The second patient is a 20-year-old Warmblood gelding presenting with a 3-week history of deviation of the muzzle to the left side. Approximately 3 weeks prior to presentation, the patient exhibited abnormal mastication and hypersalivation. While these signs abated, intermittent fevers (up to 103.0 degrees Fahrenheit) were noted in the week prior to presentation. Physical examination revealed evidence of facial nerve (cranial nerve VII) deficits, with a right-sided ear droop, ptosis of the right eye, and deviation of the muzzle to the left (Image 2). Application of fluorescein stain to the affected eye yielded no uptake. Hematology (CBC, chemistry profile, fibrinogen) and oral examination are within normal limits.
Image 2 (Horse 2 - facial nerve paralysis)
Question 1: In both cases, what is a highly suspected differential diagnosis based upon their history and preliminary evaluation?
Answer 1: Temporohyoid osteoarthropathy (THO).
THO is a progressive disease of the middle ear and components of the temporohyoid joint, including the stylohyoid bone, cartilaginous tympanohyoid, and squamous portion of temporal bone. Clinical signs most commonly develop in middle-aged horses and, throughout the literature, Quarter Horse-type breeds are predisposed. Additionally, cribbing has been associated with THO, with horses with neurologic disease associated with THO being 8 times more likely to be cribbers in one study.
Two potential etiologies are proposed for THO: 1) degenerative joint disease resulting in osseous proliferation in an attempt to ankylose the joint, in which lesser degrees of aural disease is present. 2) Aural disease that spreads to the osseous structures of the temporohyoid region and results in subsequent osseous proliferation, which is suspected in patient 2.
Early clinical signs may be associated with discomfort in the affected region and include head shaking, ear rubbing, refusing to take the bit, difficulty in achieving collection when under saddle, and resistance to pressure at the base of the ear or on the basihyoid bone in the intermandibular region. Clinical signs of neurologic dysfunction become apparent when proliferation of the affected bones and/or fusion of the temporohyoid joint result in compression of the facial nerve (cranial nerve VII) and vestibulocochlear (cranial nerve VIII) as these nerves emerge from the skull adjacent to the temporohyoid region. Signs of facial nerve paresis include an ear droop, deviation of the muzzle away from the affected side, ptosis, inability to close the palpebral orifice, decreased tear production, and facial hyperesthesia. With the effects of facial nerve dysfunction on ocular structures, corneal ulceration is not uncommon due to the combination of keratoconjunctivitis sicca and exposure keratitis. Signs of vestibulocochlear neuropathy include asymmetrical ataxia, head tilt with the poll directed toward the affected side, and spontaneous horizontal nystagmus, with the slow phase directed toward the affected side.

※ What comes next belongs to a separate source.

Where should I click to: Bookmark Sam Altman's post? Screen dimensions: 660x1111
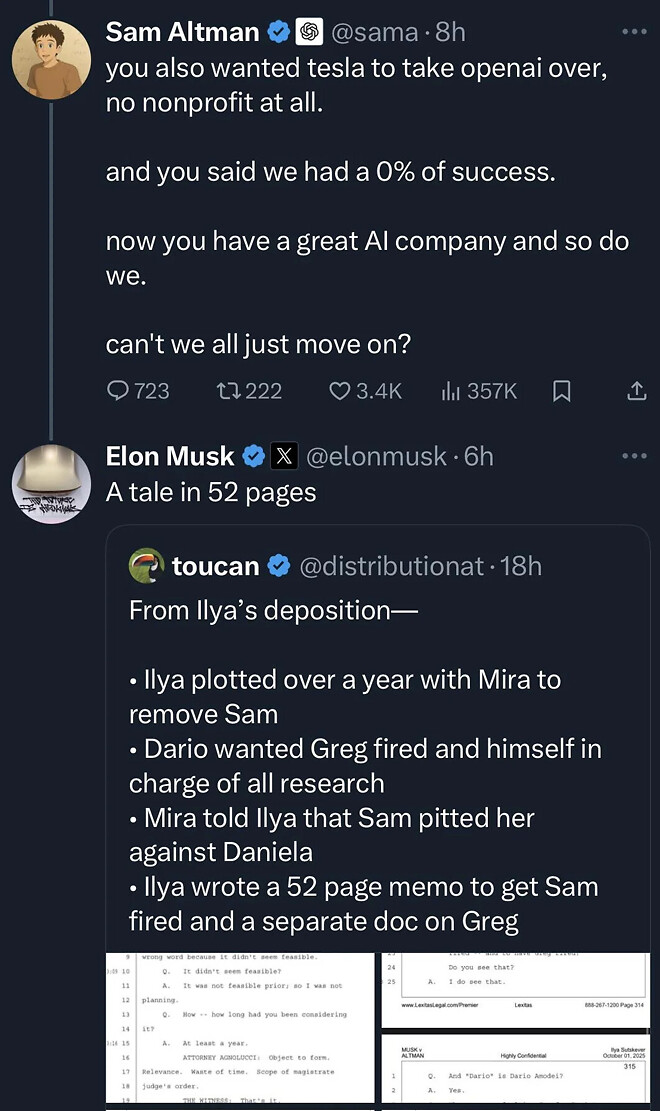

Severe bony proliferation and inflammation can result in damage to the glossopharyngeal (cranial nerve IX) and vagus nerve (cranial nerve X) as they exit the medulla caudal to the vestibulocochlear nerve. Such cases may present with dysphagia, pharyngeal collapse, and, with the vagus nerve affected, respiratory distress due to laryngeal dysfunction.

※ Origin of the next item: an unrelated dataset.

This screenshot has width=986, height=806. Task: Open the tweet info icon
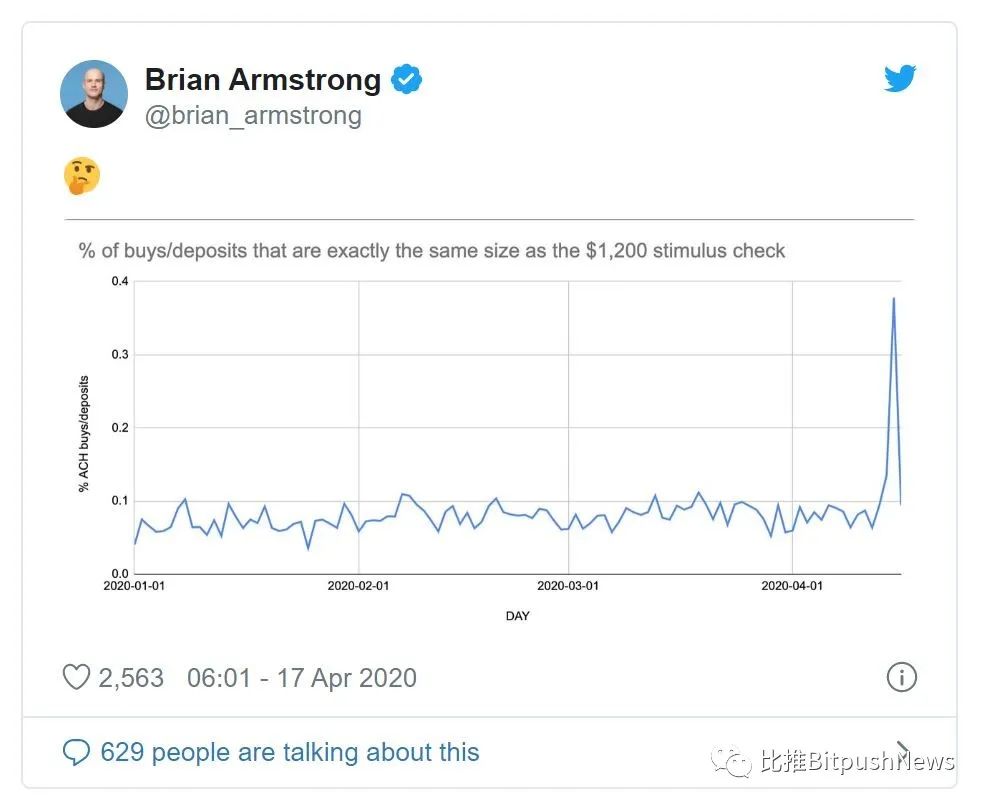tap(901, 677)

After fracture of the petrous temporal bone, inflammation and/or infection from the middle or inner ear may result in further development or worsening of neurologic signs due to development of meningoencephalitis. In such cases, leakage of serous and/or serosanguinous fluid from the ear represents egress of cerebrospinal fluid (CSF) from the compromised calvarium into the ear canal. Severe clinical signs associated with meningoencephalitis may include seizure activity, recumbency, and acute death.

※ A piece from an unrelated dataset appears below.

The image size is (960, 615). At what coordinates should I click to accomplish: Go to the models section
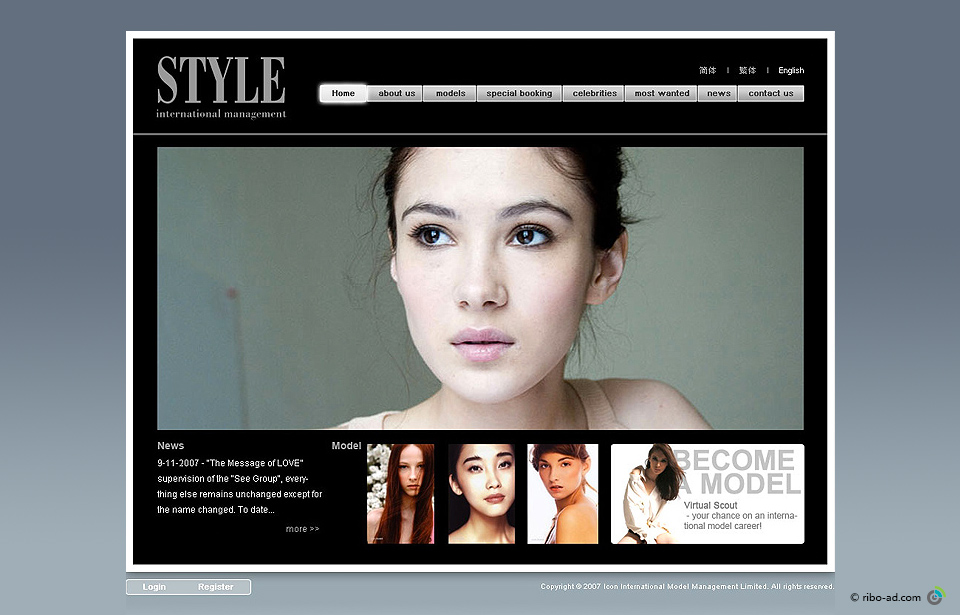click(450, 94)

Question 2: What diagnostic imaging can be performed to confirm this diagnosis?
Answer 2: Radiography can be performed, with a dorsal-ventral projection often most useful to demonstrate unilateral or bilateral thickening of the stylohyoid bone and/or sclerosis of petrous temporal bone (Image 3).
Image 3 (Radiograph of a dorsal-ventral projection)
Endoscopy examination of the guttural pouches is a reliable diagnostic imaging modality to detect changes of the stylohyoid bone and temporohyoid articulation (Image 4, Image 5). As bilateral changes of the stylohyoid bone and temporohyoid articulation have been identified in endoscopic examination of up to 22.6% of horses with unilateral clinical signs, endoscopic examination of both guttural pouches is imperative.